Leaving everything behind
I left for Montana. But when I got to what I thought was going to
be a new life, I fell in love with a girl, Alia. It was to be a
short-lived love, however, and the finding out of the awful thing
that happened with her led me through such a strange and profound
journey that was compelled to write it down, despite the simple,
desperate motivation that began my journey.
So, I sit here at my
laptop, and our tale begins in Atlanta circa 2003, with a text
message from my past-girlfriend, Holly the redhead.
One
I was working at a
magazine in Atlanta that year in May, not too far out of college,
as an assistant editor, in fact – a job more grandiose in title
than in reality. It was a car magazine but I knew nothing about
cars. What I did know was that my father, the big shot lawyer, got
me the job because he was a partner with the corporate counsel for
Gannett Publishing, a company that owned that car magazine, and
pretty much every major magazine in the east coast.
I was broke after I
graduated with no real prospects of my own, and I had majored in
English Literature after all… So I considered myself lucky to have
any kind of job awaiting me at all.
My three interests in life
were, in no particular order: reading good books, playing guitar
and piano, and being outside. At the time I was deciding upon
college, I had read great works of literature, played in a few
bands, and spend some wondrously peaceful times in the woods. That
was what was in my mind as I pondered the list of college majors
available. I knew I was in trouble from the start.
And as I pondered over my
options back then I realized I was not dedicated or desperate
enough with the music life to chuck all my hopes and dreams into a
band van and tour around for years, perpetually trying to “make it”

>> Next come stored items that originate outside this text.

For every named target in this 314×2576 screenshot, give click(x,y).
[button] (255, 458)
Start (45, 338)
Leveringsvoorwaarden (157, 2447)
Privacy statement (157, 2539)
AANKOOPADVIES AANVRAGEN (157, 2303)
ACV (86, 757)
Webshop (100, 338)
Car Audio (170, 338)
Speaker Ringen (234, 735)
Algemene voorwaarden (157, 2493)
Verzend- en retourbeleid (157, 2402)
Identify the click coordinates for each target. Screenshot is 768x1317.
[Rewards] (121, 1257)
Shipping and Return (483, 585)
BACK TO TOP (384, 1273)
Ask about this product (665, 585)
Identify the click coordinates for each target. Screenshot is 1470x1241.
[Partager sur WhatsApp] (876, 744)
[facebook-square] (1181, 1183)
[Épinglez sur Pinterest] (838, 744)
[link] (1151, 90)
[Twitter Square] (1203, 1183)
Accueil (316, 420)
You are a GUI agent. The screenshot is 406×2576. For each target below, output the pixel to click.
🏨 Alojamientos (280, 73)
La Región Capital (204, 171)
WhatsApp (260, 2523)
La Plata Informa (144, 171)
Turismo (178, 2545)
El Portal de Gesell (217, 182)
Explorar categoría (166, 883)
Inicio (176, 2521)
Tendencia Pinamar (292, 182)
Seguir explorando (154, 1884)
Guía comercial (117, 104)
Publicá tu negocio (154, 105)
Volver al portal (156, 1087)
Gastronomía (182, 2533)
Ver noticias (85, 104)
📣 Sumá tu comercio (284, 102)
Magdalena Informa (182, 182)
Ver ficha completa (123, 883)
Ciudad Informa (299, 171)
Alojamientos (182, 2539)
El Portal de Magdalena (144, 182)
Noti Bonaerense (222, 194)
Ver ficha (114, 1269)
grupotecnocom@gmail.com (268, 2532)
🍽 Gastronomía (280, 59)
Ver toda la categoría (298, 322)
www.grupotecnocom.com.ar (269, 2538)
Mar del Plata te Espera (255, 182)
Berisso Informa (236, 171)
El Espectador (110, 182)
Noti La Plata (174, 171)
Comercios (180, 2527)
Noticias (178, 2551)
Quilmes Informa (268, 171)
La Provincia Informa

– too uncertain, too gritty a life. And as for the outdoors… could
I be a park ranger like a watered-down cop or some kind of
botanist… dendrologist? (I had to look that up). No, not those
strange sounding and ill-defined in my mind careers, they just
seemed to taint the very enjoyment of the outdoors that I
cherished. Bringing a paycheck into those Garden of Eden, as it
were, seemed a bad move. Thus, English it was.
So when my father’s deep
voice – the big-time attorney voice that had years ago become his
only voice – boomed out from my phone, calling from his golf trip
in Arizona (talking over the noise of the golf course patio bar at
which he was no doubt sitting at all day with his old buddies
drinking leisurely and steadily) and when offered to “set me up at
Gannett,” almost saying it as an afterthought (which it may have
well been since he hadn’t been involved in my life in any real way
since I was nine and he had stopped coming home on the weekends), I
accepted readily enough. I accepted my father’s offer as he sat at
the patio with a tentative “that sounds good…” part statement and
part question.
This job at that magazine,
that shall remain nameless, but that is still in print and is one
of those that displays on its glossy cover pictures of heaving,
hulking, power-overdosed cars and trucks with sexy, exotic, model
girls in provocative poses draped here and there and all over the
hoods and trunks, would begin in the morning with me sitting down
at a grey metal and glass desk in a little office with glass walls
on one side that looked out over Atlanta.
The first day
I had moved into that office I was surprised to
find myself in a state of a surprised excitement – a new job with
my own office! Big title and sexy magazine! No idea what was
expected of me, but cautiously optimistic nonetheless! I was
surprised by these feelings as I sat down at my new desk that first
day – I had gotten up that morning with only a sense of impending
dread filling my heart as I steeled myself to start my uncertain
career. But excited I was as I sat down at my desk, the smell of
new plastic and metal filling my senses. Also, on my first day the
tech guys had unpacked a brand new Apple desktop computer from its
box and Styrofoam peanuts and set it up on my new desk with my new
chair – I had enjoyed that sensation as well.
But it wasn’t long,
unfortunately, until the glimmer left my eye and the pep in my step
down those halls faded into a resentful and reluctant stalk, under
the monolithic weight of the daily office grind – it probably took
only a week, in fact. I don’t care what kind of work you do, even
in some hyper-creative, artsy, free-wheeling, wild ass-slapping job
you may take, if it’s in an office building, if you have the same
desk you have to sit at every hour of every day, and if you see and
hear the same people in the same places saying the same things
every day, you will find your soul slowly shrinks down to a dried,
hard, little stone. I promise.
So my bright and shiny new
job and that pleasing sense of excitement quickly developed into a
grey monotony for me. I’d look at myself in the bathroom mirror
certain mornings, see a fairly good looking, tall, thin figure with
a shock of brown hair sticking up from my head pre-shower, and
wonder what I was doing with my life.
A sample of a typical day
would be thus: I would kind of lose focus for the first half hour
or so after getting to the office, I would daydream, then
half-heartedly check the papers on my desk, check out my emails,
fumble with this document or that file, check my phone messages for
a bit. It was all about slowly adjusting. Like a deep-sea diver has
to immerse himself in a steady descent and return ascent through
the cold depths to avoid deadly internal disarray, my psyche would
require time each morning, and then each evening, to slowly adjust
to the fact that I was going to be in that room for eight hours, or
so, or later, that I had just spent eight hours in that room, or
so.
Eventually I would shake
off my daze, and force myself to stare at list of files on my
monitor for a few minutes, files that would appear for me each
morning to download and edit, and then turn over to my managing
editor. These were stories submitted from our roving,
loosely-affiliated team of freelance writers that went to all of
the major car shows, trade shows and racing events in the country.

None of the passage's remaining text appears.